Resources for Clinicians in Pain Medicine: Correcting Medical Mythologies on Prescription of Opioid Analgesics

Published on Dec 26, 2023

DOI 

Abstract

 

The US regulatory climate pertaining to the prescribing of opioids in acute and chronic pain is presently highly fraught and polarized. The US Center for Disease Control has claimed that over-prescription of opioids by clinicians to their patients is an ongoing major cause of narcotics addiction and overdose mortality. Despite this premise having been conclusively disproved, many US clinicians face disciplinary proceedings and sanctions by State Medical Boards or the US Drug Enforcement Administration (DEA).Those who have not left pain medicine altogether are under pressure to force-taper legacy patients below arbitrary and scientifically unsupported dose thresholds. Patients are being deserted to agony and medical collapse. Clinicians are being imprisoned for no crime other than treating their patients with safe and effective opioid therapy.

 

This paper offers a compendium of 81 references for clinicians practicing in pain medicine and for their lawyers, who choose to contest undeserved persecution or legal sanctions by State Medical Boards or the US DEA. Also of interest are recent references that demonstrate beyond any reasonable contradiction that the incidence of iatrogenic addiction to prescription opioids is so low that it cannot be reliably measured. The DEA has known for at least three years that the US opioid “crisis” was not created and is not being driven by clinicians “over-prescribing” to patients.

Among references provided herein are papers demonstrating that the US DEA has been aware for years that over-prescribing of opioid pain relievers is not a dominant cause of either hospital admissions or mortalities involving clinically prescribed opioid analgesics. This awareness may offer grounds for appeal or vacation of court verdicts finding clinicians in violation of “usual and normal” practice of pain medicine.

METHODOLOGY

This paper comprises a critical review and analysis of medical literature pertinent to safety and effectiveness of prescription opioid analgesics employed by clinicians in the management of acute or chronic pain. Taken in combination, the references herein challenge prevailing memes and misdirection in regulation of prescription pain relievers and in otherwise unfounded prosecutions of clinicians by the US Drug Enforcement Administration, State drug enforcement authorities, and State Medical Boards.

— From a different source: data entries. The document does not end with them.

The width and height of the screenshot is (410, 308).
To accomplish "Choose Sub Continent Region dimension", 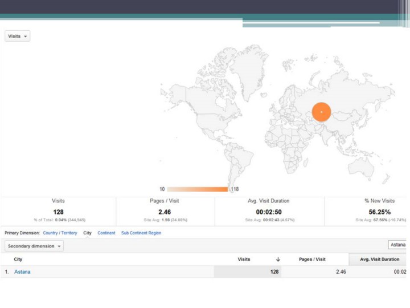I will (141, 233).
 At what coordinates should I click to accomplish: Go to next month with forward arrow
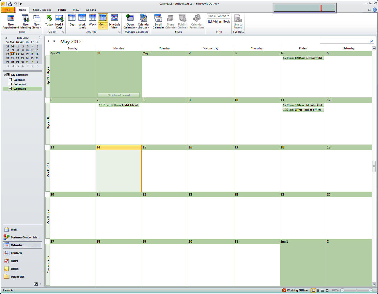[x=54, y=41]
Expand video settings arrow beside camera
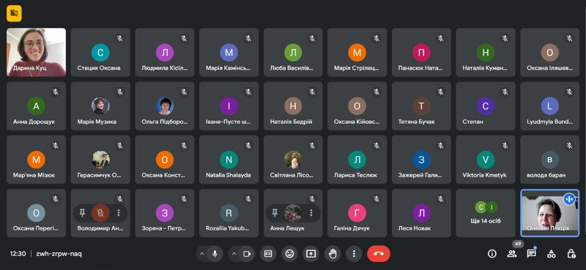Screen dimensions: 586x270 point(234,254)
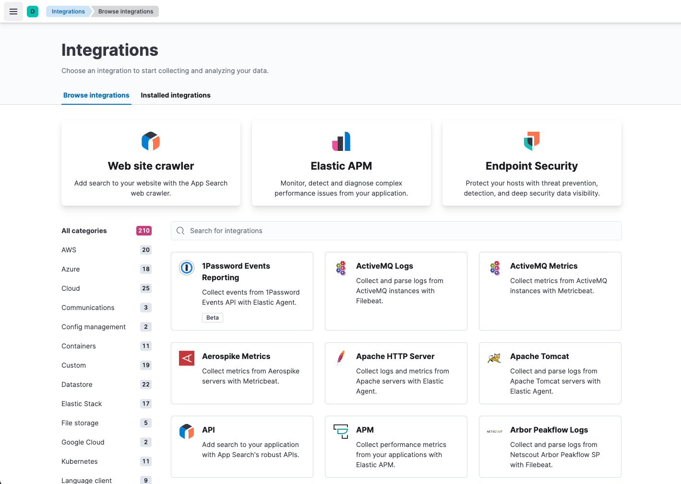Switch to the Installed integrations tab
The width and height of the screenshot is (681, 484).
[x=176, y=95]
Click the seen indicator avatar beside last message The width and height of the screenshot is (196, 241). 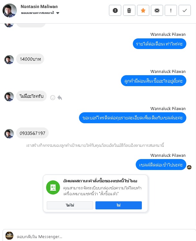tap(189, 167)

The assembled references are selected by the author from over 15,000 accumulated papers and articles acquired during 26 years of reading clinical and popular literature as a data analyst, healthcare writer and patient advocate. Clearly, the author operates from a personal agenda of advocacy on behalf of clinicians and their patients. Evaluation of the scientific and conceptual validity of the references must ultimately rest with Medical Boards and courts in an essentially adversarial process.